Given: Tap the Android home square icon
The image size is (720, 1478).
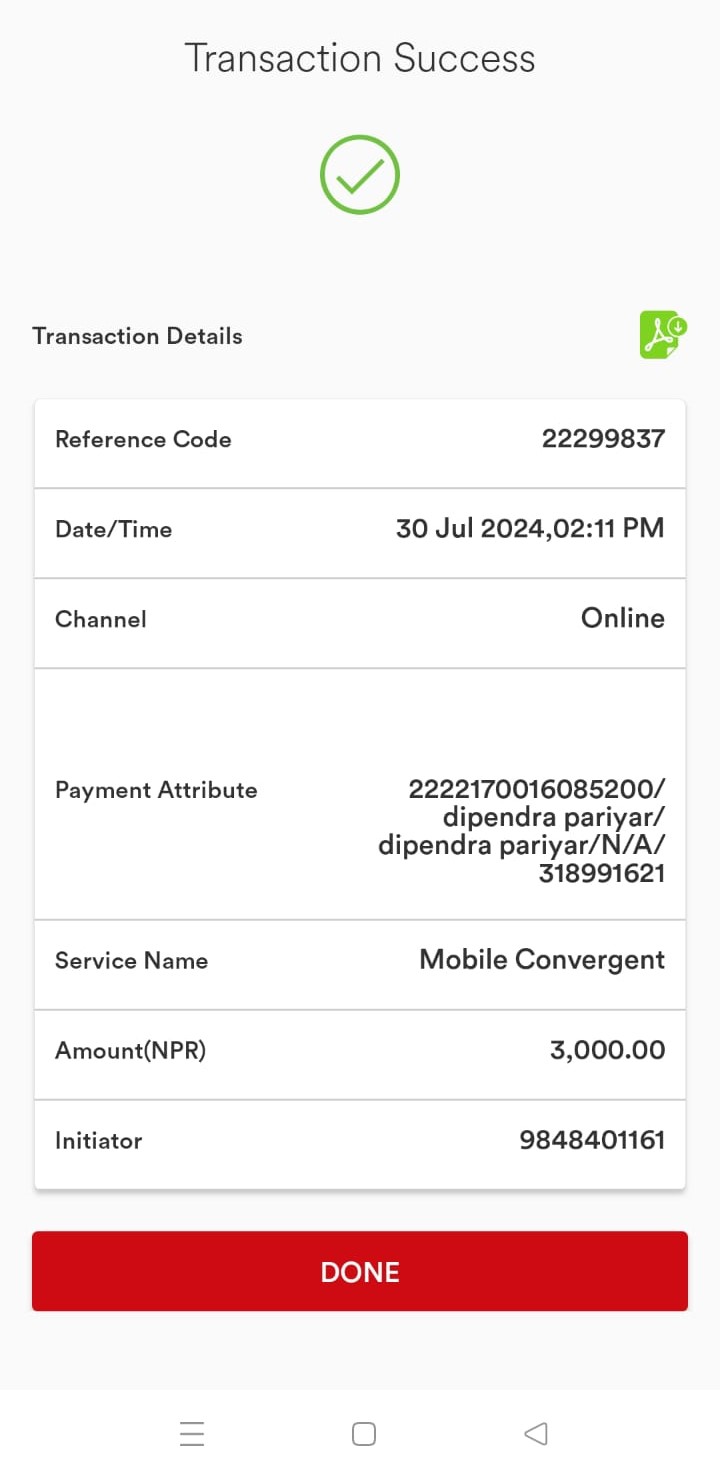Looking at the screenshot, I should [x=364, y=1434].
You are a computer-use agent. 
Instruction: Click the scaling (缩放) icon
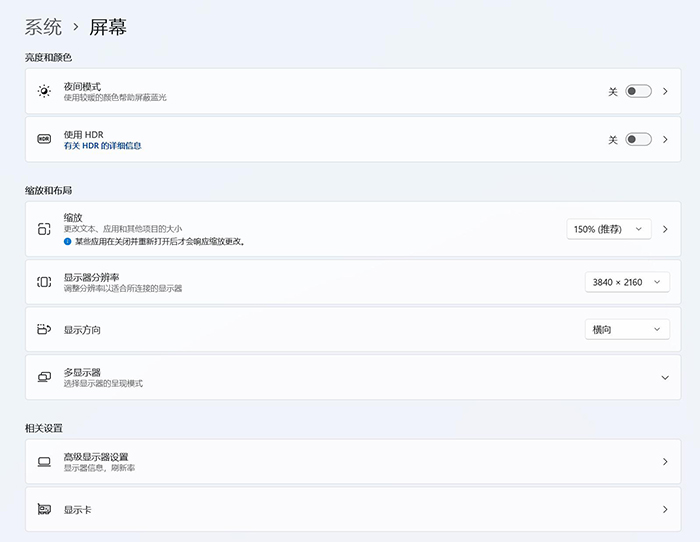click(x=43, y=229)
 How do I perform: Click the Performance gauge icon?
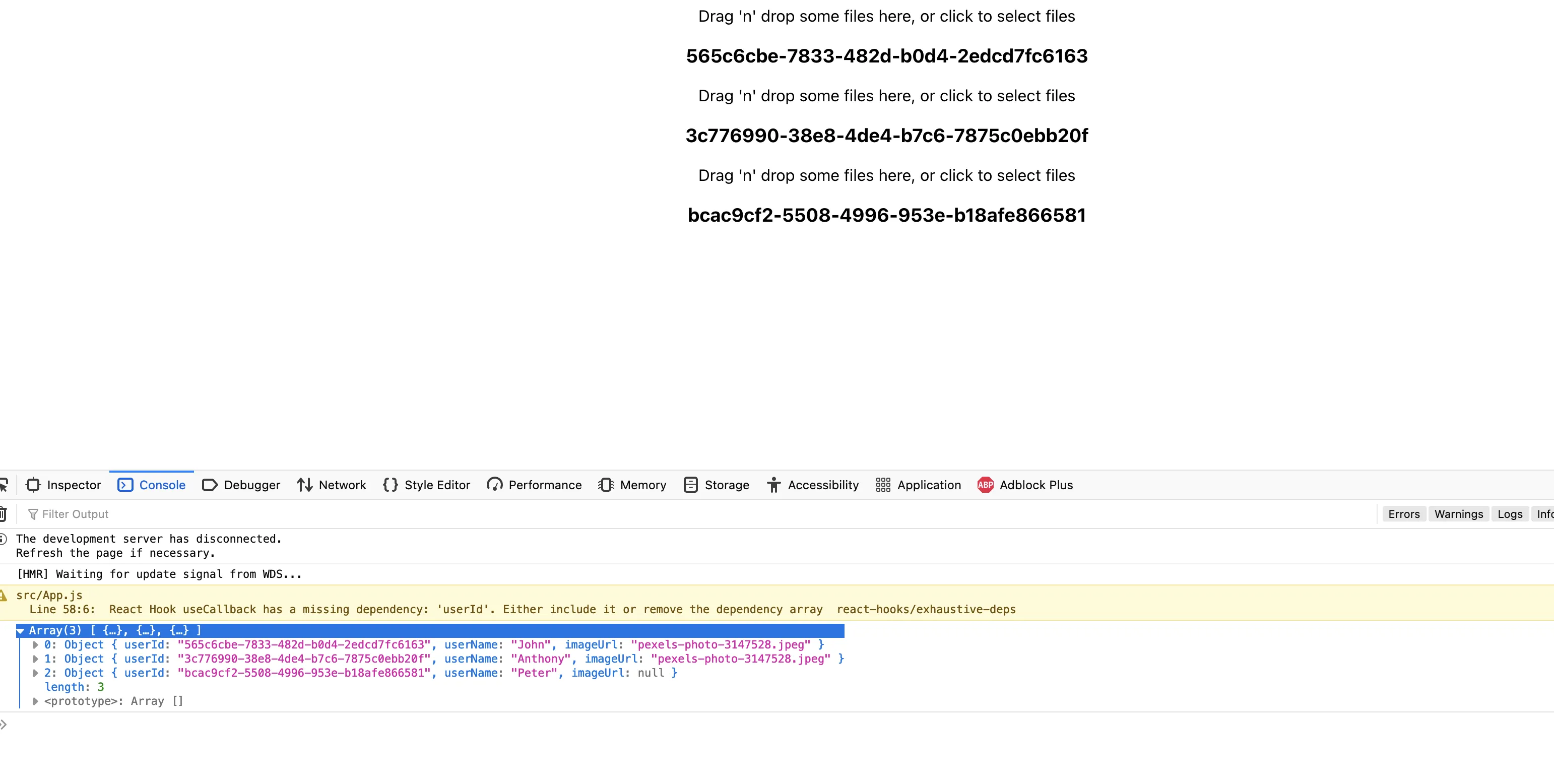(495, 485)
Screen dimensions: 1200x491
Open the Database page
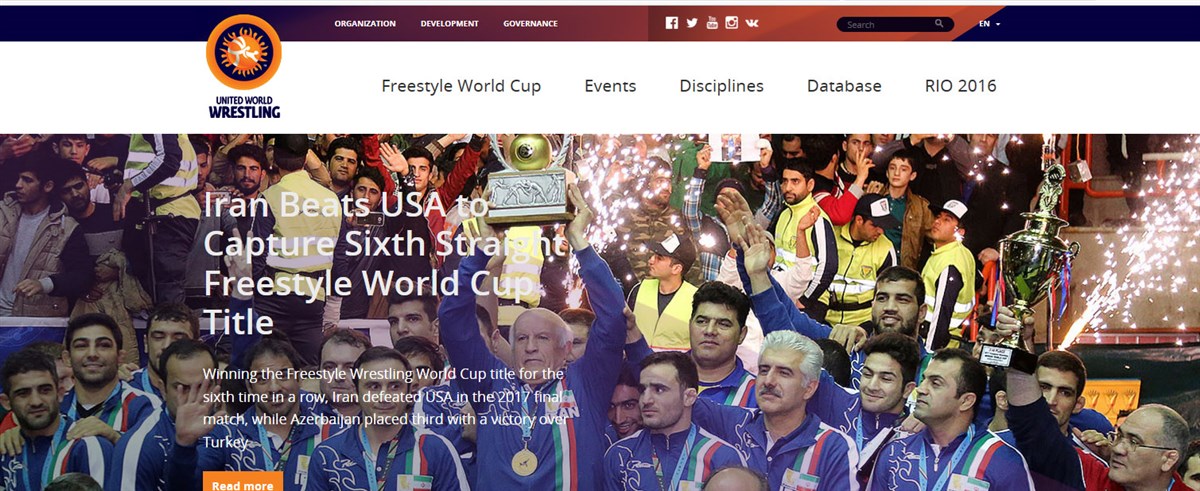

◇ ◇ ◇ ◇ ◇ ◇ ◇

- **HOW TO COMPLETE THIS TASK**:
Nothing but the lines from the line containing "You are a computer-use agent." through the end of the records belongs in the answer, written out exactly, both ends included, without pictures.

- **ANSWER SPACE**:
You are a computer-use agent. 
Instruction: Click the scaling (缩放) icon
click(x=43, y=229)
 How do I perform: Click the Performance gauge icon?
(495, 485)
Screen dimensions: 1200x491
Open the Database page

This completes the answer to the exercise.